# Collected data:
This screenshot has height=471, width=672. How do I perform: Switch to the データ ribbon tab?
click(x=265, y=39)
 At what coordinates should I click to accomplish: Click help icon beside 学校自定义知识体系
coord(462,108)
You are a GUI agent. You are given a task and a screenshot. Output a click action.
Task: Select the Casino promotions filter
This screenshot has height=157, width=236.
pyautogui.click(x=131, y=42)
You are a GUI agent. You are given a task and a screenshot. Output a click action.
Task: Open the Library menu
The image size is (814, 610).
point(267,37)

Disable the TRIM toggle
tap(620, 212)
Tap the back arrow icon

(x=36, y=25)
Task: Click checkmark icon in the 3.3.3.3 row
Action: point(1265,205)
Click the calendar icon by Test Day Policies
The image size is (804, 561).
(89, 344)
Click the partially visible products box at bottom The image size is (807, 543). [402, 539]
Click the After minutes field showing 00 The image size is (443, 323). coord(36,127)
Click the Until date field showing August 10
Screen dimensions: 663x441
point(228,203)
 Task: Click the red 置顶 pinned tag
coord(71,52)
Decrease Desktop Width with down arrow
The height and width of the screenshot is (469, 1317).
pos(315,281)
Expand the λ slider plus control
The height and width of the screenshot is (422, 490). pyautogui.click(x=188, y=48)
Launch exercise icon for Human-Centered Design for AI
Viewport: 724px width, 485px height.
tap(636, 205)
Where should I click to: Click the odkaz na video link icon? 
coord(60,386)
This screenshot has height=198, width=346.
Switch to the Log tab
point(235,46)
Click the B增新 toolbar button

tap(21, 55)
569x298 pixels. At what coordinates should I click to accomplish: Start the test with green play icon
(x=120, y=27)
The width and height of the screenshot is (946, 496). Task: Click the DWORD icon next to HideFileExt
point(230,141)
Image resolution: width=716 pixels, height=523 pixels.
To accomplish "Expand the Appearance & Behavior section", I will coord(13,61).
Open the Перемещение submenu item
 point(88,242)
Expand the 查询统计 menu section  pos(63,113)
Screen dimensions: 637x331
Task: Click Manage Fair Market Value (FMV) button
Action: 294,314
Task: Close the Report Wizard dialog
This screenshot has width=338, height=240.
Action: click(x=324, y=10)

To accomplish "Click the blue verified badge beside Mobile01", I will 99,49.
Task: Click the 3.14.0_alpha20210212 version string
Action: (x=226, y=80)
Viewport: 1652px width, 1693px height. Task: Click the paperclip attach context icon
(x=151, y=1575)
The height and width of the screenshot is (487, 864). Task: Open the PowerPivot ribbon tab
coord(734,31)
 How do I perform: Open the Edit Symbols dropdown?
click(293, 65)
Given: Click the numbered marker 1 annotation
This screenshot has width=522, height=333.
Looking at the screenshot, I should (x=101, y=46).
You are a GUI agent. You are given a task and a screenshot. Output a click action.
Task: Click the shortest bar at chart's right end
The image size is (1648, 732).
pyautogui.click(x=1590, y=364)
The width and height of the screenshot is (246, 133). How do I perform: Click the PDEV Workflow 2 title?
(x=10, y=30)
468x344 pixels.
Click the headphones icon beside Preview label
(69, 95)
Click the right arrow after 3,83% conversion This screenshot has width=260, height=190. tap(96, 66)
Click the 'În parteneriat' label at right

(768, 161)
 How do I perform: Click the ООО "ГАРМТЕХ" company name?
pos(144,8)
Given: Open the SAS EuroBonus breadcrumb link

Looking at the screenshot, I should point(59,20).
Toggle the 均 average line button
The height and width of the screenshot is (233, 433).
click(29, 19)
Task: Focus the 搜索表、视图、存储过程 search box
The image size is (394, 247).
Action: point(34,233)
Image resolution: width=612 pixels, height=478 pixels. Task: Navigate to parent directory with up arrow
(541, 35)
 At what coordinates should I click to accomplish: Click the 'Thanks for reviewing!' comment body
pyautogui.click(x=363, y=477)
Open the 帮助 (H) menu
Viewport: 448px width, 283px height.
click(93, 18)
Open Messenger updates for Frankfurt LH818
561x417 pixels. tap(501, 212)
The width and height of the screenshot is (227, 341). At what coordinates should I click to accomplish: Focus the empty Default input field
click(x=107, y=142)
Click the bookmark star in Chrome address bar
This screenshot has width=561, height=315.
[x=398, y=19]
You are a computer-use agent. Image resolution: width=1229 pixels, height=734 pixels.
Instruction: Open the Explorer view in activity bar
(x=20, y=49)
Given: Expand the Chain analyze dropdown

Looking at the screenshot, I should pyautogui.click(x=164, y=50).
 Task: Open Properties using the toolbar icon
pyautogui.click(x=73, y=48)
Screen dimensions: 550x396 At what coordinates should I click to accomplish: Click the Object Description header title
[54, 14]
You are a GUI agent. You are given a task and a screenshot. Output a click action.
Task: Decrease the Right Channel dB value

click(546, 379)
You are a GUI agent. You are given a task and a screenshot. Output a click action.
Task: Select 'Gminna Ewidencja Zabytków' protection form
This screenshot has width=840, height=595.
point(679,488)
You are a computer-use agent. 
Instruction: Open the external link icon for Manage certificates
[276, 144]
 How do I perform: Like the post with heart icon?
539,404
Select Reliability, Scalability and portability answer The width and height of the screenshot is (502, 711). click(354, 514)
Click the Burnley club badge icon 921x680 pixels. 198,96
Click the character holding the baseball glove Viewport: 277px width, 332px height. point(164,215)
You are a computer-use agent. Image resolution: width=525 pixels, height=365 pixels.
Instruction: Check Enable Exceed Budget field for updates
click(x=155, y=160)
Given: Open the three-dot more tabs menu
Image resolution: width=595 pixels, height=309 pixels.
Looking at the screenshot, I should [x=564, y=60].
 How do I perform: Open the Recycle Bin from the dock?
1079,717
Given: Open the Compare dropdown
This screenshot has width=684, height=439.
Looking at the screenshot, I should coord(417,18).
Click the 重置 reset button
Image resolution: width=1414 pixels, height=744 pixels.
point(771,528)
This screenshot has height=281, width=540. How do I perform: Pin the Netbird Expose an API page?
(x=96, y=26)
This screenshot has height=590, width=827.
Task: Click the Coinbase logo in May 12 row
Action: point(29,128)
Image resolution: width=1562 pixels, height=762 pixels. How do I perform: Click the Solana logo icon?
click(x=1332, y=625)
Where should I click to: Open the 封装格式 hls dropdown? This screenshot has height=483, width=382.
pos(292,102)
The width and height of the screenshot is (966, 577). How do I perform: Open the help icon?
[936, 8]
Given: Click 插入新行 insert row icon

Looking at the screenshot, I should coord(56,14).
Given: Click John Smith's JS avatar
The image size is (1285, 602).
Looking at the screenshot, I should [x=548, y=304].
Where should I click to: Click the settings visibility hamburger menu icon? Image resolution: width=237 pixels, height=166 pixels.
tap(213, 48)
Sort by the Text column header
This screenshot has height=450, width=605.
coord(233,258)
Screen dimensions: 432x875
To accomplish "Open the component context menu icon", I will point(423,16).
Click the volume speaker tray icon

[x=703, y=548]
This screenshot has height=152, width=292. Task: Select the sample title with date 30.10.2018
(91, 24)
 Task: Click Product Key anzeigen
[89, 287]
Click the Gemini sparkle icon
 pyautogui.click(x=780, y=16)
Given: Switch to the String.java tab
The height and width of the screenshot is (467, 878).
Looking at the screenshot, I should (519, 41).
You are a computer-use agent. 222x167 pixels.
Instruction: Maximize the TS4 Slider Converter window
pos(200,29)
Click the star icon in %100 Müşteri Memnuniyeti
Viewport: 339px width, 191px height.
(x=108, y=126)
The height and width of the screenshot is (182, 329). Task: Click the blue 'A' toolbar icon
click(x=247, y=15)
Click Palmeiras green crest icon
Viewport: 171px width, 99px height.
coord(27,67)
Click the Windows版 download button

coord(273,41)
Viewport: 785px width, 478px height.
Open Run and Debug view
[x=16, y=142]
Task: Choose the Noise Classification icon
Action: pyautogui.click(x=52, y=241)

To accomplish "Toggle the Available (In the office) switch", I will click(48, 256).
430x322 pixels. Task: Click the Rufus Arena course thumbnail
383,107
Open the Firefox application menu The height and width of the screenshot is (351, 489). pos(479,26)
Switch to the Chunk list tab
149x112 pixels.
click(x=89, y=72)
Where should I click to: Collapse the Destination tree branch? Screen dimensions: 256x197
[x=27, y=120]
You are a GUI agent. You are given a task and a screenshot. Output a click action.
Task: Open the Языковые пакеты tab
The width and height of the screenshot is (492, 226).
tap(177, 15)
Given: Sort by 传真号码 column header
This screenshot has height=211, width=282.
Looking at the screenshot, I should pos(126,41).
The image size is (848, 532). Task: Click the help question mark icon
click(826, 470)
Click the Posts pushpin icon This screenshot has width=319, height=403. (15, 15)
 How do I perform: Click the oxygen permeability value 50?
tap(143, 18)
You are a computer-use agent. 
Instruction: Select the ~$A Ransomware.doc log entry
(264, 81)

# EXERCISE GOAL:
For the word "column", return every line of the records that holds it.

# SOLUTION BELOW:
Sort by the Text column header
Given: Sort by 传真号码 column header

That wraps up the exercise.